Hidup memang penuh arti Ada perjuangan untuk pribadi Ada perjuangan untuk bangsa dan Perjuangan untuk sebuah masa depan negara Disini aku melangkah dengan perjuanganku Disini aku bebas walau ada batas Disini aku jalani kehidupan untuk sementara Disini dan disini........

LPMA SWAMEMO Komitmen Tuntaskan Masalah Pertambangan Emas Degeuwo

Senin, 09 Februari 20150 komentar


Dalam tahun 2015 ini, Lembaga Pengembangan Masyarakat Adat Suku Walani, Mee dan Moni (LPMA SWAMEMO) Wilayah Adat Meepago Kabupaten Paniai berkomitmen untuk fokus pada agenda dan langkah-langkah kerja penyelesaian permasalahan pertambangan emas liar/ilegal di sepanjang Sungai Degeuwo.

LPMA SWAMEMO Komitmen Tuntaskan Masalah Pertambangan Emas DegeuwoOleh: Thobias Bagubau*

Wilayah sepanjang Sungai Degeuwo hingga hari ini terus dieksploitasi banyak pengusaha dan perusahaan ilegal.
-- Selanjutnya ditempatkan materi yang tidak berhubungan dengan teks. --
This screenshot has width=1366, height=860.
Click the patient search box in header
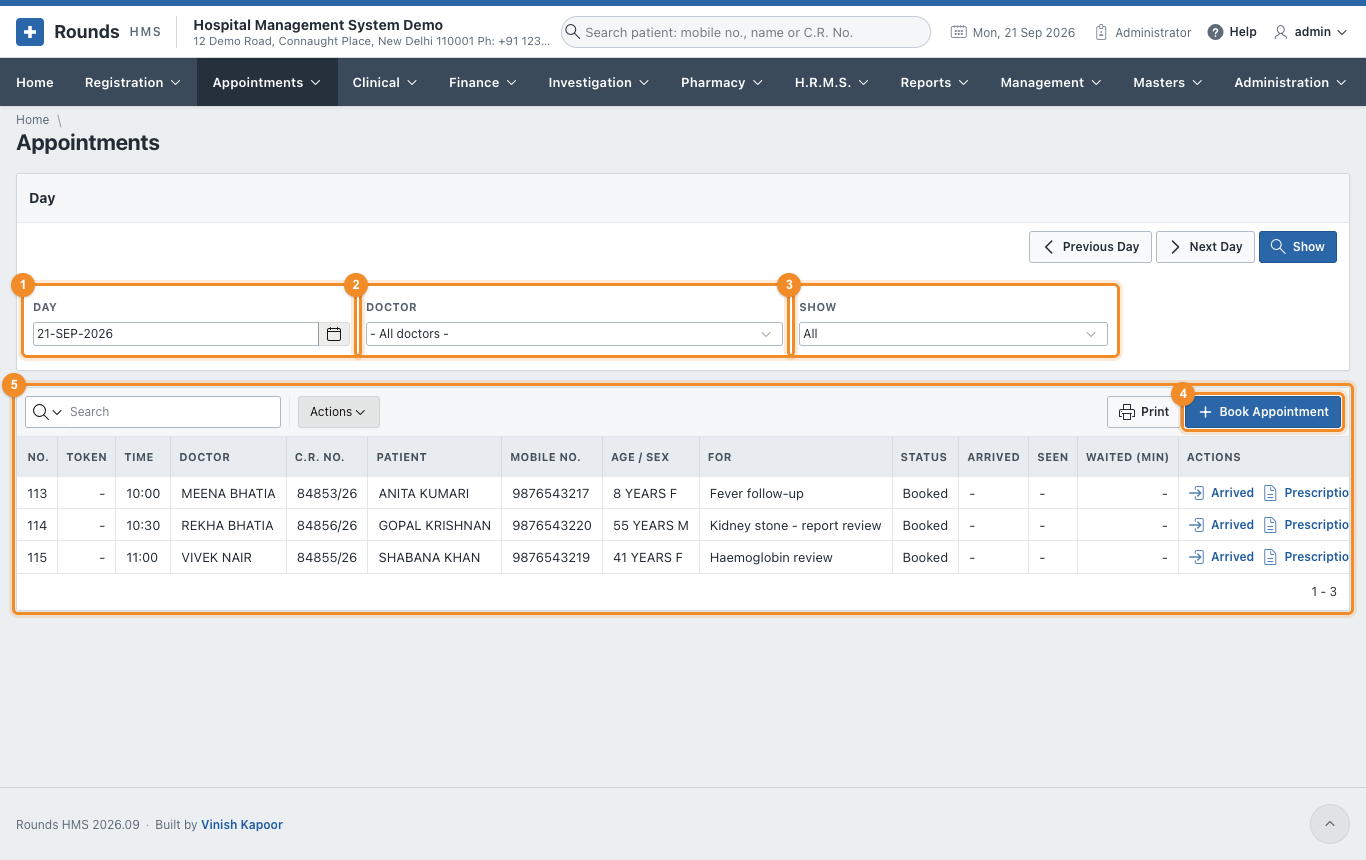[x=745, y=32]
Sudah 12 tahun mereka mengeruk kekayaan emas, sejumlah pengusaha mendatangkan minuman keras (Miras) hingga Wanita Tuna Susila (WTS) dari luar Papua.
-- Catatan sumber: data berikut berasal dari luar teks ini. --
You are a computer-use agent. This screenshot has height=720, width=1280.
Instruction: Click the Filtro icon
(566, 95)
Tak sedikit persoalan terjadi sejak daerah milik tiga suku (Walani, Mee dan Moni) ini ditemukan butiran emas di Tagipige pada tahun 2003 lalu. Seiring hadirnya pengusaha dan perusahaan ilegal, puluhan warga setempat korban, akibat ditembak aparat keamanan.

Sementara, hak-hak dasar masyarakat adat di sepanjang Sungai Degeuwo masih terus diabaikan. Oleh karena itu, LPMA SWAMEMO berkomitmen mendorong agar persoalan-persoalan tersebut harus segera diselesaikan dalam masa kepemimpinan Bupati Kabupaten Paniai, Hengky Kayame.

Perlu diketahui, sejak tahun 2007 hingga 2012, kami terus advokasi persoalan Degeuwo ke instansi pemerintah, berbagai jaringan LSM/NGO di tingkat lokal, Nasional, Regional, bahkan Internasional. Agar persoalan Degeuwo segera diatasi dengan mengambil sebuah solusi yang memuaskan keinginan masyarakat adat di sepanjang Sungai Degeuwo.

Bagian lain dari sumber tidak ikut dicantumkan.